Acordou,
como sempre, mal disposto e cambaleou até à casa de banho. Abriu a torneira e
esta apenas tossiu um espirro de água… despertou os sentidos imediatamente!
«Que brincadeira era aquela!?»
Rodou
o manípulo, mas obteve apenas um esgar envergonhado, como resposta da companhia
de águas. Correu até às outras torneiras.

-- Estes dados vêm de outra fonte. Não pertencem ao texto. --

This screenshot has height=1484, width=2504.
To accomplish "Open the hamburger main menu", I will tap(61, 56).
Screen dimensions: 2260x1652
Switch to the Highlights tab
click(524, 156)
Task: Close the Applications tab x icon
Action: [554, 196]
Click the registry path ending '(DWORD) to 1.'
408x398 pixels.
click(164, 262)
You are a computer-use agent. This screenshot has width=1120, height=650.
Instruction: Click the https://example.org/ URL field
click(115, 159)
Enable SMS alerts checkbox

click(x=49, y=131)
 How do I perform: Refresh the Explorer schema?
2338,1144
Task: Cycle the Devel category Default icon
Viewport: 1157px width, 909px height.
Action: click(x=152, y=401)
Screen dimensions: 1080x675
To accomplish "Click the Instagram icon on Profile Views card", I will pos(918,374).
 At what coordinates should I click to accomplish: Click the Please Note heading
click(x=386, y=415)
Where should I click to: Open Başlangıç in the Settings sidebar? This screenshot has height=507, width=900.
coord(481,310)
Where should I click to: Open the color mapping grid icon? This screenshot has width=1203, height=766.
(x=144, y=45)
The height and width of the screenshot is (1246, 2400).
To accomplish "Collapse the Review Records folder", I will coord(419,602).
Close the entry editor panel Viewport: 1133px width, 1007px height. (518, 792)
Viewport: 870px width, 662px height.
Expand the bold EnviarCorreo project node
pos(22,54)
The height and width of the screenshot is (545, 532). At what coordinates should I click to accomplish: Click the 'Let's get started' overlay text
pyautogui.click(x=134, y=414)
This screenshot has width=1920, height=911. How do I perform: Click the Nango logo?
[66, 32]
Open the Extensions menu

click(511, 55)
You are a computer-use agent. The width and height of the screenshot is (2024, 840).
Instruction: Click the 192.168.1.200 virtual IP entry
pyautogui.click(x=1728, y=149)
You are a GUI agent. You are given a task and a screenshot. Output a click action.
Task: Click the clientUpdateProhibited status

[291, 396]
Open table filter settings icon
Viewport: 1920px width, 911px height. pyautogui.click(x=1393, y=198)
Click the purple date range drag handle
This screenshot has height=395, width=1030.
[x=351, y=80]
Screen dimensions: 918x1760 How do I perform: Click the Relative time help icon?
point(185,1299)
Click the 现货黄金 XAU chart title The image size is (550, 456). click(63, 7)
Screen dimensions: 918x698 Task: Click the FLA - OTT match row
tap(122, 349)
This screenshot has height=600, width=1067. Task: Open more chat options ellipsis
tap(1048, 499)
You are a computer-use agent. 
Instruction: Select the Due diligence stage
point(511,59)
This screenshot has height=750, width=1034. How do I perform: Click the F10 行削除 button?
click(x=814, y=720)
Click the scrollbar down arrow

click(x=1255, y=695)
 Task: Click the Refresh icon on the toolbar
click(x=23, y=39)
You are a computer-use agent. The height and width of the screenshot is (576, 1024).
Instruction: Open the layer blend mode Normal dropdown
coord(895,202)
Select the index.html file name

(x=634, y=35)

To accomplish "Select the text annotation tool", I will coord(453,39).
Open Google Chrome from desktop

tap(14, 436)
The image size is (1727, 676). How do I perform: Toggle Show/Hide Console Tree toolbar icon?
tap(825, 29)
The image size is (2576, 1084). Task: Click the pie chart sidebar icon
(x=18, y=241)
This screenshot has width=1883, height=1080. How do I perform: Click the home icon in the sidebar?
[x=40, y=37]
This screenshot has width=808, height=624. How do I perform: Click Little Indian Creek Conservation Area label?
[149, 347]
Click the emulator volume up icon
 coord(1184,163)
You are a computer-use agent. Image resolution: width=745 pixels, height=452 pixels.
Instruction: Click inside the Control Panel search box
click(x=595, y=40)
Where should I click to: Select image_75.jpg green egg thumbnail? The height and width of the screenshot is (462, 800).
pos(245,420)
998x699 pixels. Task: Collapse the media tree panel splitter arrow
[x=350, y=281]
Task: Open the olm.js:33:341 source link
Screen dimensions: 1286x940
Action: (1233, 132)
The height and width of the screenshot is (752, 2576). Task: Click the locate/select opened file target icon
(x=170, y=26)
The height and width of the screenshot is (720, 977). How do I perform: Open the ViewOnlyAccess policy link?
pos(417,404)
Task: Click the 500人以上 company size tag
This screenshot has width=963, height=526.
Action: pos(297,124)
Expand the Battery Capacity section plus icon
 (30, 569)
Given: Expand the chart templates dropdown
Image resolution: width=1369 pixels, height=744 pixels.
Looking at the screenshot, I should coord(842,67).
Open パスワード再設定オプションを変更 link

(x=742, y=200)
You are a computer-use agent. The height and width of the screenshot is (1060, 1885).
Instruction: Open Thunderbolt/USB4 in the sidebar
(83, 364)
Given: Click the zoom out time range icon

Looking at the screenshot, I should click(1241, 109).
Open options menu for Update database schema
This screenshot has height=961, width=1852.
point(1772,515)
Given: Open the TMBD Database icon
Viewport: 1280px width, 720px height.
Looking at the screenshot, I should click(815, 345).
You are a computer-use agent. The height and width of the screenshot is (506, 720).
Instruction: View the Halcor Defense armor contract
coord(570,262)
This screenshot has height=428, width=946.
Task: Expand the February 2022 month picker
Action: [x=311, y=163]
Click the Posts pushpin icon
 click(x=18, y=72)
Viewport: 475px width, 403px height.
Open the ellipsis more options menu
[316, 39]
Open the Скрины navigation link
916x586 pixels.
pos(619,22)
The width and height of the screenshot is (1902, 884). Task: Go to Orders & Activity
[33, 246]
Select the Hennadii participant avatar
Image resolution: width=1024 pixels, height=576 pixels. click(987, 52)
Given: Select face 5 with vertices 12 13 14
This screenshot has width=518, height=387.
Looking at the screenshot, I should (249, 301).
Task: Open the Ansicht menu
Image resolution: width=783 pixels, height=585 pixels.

O resultado era idêntico. À quarta
torneira, o alarme da sobrevivência foi ativado: recolheu em copos todas as
gotas que as brilhantes torneiras guardavam nas canalizações. Tinha de lavar a
cara, os dentes, tomar o pequeno-almoço. Tomar banho estava, obviamente, fora
de questão.
No
caminho para o trabalho recebeu uma SMS da companhia que fornecia a água: «A partir do dia X, o consumo de água será
racionado. Por mês apenas poderá gastar y m3. O fornecimento da rede
pública apenas será ativado das 7.30 às 8.30; das 11.30 às 14h e das 19 às
21.30.»
“Água
racionada!?” Quem diria? Ele, que ganhava mais de dez mil euros por mês, que se
fazia transportar num ultramoderno carro híbrido e usava a mais avançada
tecnologia de comunicação, não tinha ÁGUA para tomar um simples duche.
Três
semanas mais tarde, a revolta passara, mas o pesadelo não! Comprara umas
centenas de litros de água potável no supermercado, que guardava ciosamente na
despensa. Agora, a água, no supermercado, estava quase sempre esgotada, apesar
do preço ter subido 500%.
Lá
em casa a vida mudara também. Todos procuravam a hora do jantar para tomar
banho e acordavam mais cedo, precisassem ou não de sair de casa; fazia-se
contas diárias à cota de água ainda disponível; vigiava-se qualquer gasto
supérfluo de água. Os banhos não podiam exceder os cinco minutos; a máquina de
lavar roupa só trabalhava em dias de lotação esgotada (e como isso mudara a
gestão descontraída do guarda-roupa!); deixara de se ouvir o som da água a
correr.
A
água (ou a falta dela) passara a ser tema de conversa como se um anónimo
serviçal se tivesse tornado no único herdeiro da fortuna familiar. Discutia-se
o buraco do ozono, as medidas estruturantes para devolver água potável ao
planeta, os culpados (Como se isso desse de comer à fúria ou trouxesse a água
de regresso às torneiras, sem restrições). Demorou tempo a discutirem o
essencial: O que podiam fazer? A partir daquele momento já só podiam
adaptar-se a uma nova forma de viver, onde a agua era um bem escasso.
De
vez em quando a Raquel recordava os longos banhos de 50 minutos, com água
quente sempre a correr e muita espuma, mas já nem ousava verbalizar essas
memórias, com medo da reação do resta da família.
Os
meses passaram e todos perceberam que o racionamento tinha vindo para ficar. Também ele se tornara um ícone da modernidade como o smartphone, o carro
elétrico, a televisão inteligente ou as viagens de avião de três em três meses,
para uma escapadinha de fim-de-semana.
Rita
percebera que aquela treta da poupança de água, que a professora de Ciências
vendia todos os anos como uma pedinte sem sorte, tinha-se tornado cruel
realidade. Também para eles que nunca tiveram problemas de dinheiro. Agora
tinha um que não podiam resolver pagando.
Ricardo
recordou o dia em que a torneira se engasgou. Não fora um sonho mau.